• What is required: For the records below, give the number of lines in which "beside" appears, and add nothing else.
===== Source information =====
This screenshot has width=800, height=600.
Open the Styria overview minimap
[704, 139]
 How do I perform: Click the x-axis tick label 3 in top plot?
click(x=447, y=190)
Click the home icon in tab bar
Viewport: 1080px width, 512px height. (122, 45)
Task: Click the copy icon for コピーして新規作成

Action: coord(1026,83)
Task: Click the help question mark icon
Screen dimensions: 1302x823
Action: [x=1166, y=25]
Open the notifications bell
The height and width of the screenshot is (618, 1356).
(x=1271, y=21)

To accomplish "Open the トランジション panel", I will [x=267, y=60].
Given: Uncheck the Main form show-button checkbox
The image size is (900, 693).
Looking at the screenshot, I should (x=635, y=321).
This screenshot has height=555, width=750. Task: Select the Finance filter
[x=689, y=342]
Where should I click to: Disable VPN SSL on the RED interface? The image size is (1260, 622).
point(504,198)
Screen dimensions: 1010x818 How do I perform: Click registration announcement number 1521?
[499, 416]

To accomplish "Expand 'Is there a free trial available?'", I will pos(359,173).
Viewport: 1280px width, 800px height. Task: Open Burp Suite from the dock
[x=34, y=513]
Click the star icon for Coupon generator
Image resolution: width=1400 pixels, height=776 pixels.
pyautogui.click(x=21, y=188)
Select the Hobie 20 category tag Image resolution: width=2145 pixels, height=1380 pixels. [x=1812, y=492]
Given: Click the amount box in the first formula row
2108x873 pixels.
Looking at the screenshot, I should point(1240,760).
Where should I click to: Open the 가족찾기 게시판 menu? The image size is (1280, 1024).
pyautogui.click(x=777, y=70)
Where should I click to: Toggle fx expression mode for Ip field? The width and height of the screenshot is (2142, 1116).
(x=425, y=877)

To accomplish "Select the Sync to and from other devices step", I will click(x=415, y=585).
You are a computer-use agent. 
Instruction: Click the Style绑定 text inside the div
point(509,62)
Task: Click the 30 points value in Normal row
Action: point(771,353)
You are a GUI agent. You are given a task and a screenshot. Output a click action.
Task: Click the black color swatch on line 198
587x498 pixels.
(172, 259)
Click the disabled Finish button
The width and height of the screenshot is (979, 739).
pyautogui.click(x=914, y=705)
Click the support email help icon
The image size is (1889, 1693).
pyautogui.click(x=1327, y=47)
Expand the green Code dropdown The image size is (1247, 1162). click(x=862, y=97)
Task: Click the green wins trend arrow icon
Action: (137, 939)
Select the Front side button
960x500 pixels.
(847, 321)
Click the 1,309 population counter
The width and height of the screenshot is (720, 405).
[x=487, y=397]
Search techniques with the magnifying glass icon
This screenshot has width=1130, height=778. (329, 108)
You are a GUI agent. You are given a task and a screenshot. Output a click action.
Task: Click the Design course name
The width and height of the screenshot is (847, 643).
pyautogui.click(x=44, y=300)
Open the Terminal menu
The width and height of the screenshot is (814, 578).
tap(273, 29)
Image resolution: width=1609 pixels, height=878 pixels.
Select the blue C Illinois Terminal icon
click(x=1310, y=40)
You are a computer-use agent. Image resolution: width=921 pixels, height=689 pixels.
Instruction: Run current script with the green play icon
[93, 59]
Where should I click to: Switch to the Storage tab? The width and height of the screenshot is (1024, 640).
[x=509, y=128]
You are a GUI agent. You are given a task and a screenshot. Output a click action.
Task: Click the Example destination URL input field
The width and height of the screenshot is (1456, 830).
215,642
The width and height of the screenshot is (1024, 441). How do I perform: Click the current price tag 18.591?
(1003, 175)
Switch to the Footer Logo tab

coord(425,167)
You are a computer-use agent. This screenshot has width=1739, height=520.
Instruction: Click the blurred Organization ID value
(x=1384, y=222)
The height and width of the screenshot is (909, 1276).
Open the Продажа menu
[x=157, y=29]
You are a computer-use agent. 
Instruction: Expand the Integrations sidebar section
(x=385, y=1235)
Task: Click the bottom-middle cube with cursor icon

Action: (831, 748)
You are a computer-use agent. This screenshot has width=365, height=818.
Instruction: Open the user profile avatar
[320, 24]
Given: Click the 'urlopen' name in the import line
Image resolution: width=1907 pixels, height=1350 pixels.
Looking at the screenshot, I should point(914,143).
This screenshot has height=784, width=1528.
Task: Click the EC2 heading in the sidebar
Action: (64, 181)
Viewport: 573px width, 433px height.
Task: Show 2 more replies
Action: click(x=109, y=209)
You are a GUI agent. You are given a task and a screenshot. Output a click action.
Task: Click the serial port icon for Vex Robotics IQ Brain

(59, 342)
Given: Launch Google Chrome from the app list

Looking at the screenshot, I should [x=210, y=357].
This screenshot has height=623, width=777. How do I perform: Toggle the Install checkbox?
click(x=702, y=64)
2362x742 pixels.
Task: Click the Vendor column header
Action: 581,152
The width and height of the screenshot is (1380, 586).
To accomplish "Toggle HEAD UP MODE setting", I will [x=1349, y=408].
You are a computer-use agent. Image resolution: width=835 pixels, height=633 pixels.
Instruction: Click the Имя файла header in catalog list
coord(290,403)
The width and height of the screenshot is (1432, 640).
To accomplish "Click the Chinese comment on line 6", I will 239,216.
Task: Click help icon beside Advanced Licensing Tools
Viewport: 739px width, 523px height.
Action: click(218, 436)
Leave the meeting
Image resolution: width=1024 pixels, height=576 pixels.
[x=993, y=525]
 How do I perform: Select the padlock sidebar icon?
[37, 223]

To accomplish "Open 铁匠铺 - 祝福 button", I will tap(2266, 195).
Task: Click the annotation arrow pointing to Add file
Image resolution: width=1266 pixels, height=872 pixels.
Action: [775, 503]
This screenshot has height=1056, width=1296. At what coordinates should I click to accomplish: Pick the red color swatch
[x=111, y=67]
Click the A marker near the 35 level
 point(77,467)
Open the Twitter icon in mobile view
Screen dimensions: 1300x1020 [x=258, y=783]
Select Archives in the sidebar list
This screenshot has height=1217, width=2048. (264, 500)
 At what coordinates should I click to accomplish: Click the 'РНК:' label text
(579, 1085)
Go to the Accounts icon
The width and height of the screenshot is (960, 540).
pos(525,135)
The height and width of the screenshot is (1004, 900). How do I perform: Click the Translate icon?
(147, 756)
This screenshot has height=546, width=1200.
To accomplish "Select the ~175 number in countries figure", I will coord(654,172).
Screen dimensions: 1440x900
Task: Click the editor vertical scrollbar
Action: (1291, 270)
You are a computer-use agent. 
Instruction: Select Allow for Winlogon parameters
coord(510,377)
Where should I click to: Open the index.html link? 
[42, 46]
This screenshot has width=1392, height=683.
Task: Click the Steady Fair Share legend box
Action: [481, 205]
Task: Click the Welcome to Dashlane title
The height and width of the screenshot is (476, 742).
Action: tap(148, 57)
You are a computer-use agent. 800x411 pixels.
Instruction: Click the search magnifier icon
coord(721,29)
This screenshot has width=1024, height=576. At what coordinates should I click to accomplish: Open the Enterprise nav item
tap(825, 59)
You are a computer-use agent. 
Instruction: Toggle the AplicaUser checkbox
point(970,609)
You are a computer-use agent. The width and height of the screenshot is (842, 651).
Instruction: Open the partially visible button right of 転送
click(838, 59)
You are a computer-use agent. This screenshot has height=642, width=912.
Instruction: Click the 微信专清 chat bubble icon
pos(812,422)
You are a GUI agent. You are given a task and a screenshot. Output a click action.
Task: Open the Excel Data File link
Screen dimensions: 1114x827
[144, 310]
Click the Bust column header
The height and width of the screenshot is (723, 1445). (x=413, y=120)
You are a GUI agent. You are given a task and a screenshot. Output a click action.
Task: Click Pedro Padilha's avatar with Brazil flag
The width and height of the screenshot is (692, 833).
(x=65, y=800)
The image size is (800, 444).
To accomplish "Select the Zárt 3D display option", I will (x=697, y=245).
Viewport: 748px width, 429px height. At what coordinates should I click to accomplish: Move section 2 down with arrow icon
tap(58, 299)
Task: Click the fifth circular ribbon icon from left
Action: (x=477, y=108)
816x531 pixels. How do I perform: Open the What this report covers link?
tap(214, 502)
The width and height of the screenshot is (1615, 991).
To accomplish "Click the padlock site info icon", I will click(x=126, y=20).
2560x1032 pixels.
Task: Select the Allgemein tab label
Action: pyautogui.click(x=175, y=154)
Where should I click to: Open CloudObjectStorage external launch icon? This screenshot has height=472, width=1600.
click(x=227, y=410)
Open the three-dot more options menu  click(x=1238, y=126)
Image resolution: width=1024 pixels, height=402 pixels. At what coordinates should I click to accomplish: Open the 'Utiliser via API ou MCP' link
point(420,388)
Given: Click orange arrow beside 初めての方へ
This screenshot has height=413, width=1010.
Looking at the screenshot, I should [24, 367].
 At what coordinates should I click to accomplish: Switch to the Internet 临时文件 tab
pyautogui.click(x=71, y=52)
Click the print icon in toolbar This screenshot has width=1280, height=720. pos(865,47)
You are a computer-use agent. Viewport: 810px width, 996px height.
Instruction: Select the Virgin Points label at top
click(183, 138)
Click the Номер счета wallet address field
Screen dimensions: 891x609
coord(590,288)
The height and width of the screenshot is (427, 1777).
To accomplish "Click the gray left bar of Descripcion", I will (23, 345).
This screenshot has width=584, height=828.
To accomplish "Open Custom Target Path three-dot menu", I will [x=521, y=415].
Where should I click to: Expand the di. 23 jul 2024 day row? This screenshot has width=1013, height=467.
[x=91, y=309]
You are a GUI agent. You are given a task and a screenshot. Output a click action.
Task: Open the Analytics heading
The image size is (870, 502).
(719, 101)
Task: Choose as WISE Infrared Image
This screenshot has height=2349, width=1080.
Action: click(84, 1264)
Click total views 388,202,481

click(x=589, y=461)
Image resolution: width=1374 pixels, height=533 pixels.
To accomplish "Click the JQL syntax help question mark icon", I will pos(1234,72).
=====
• Finished task: 2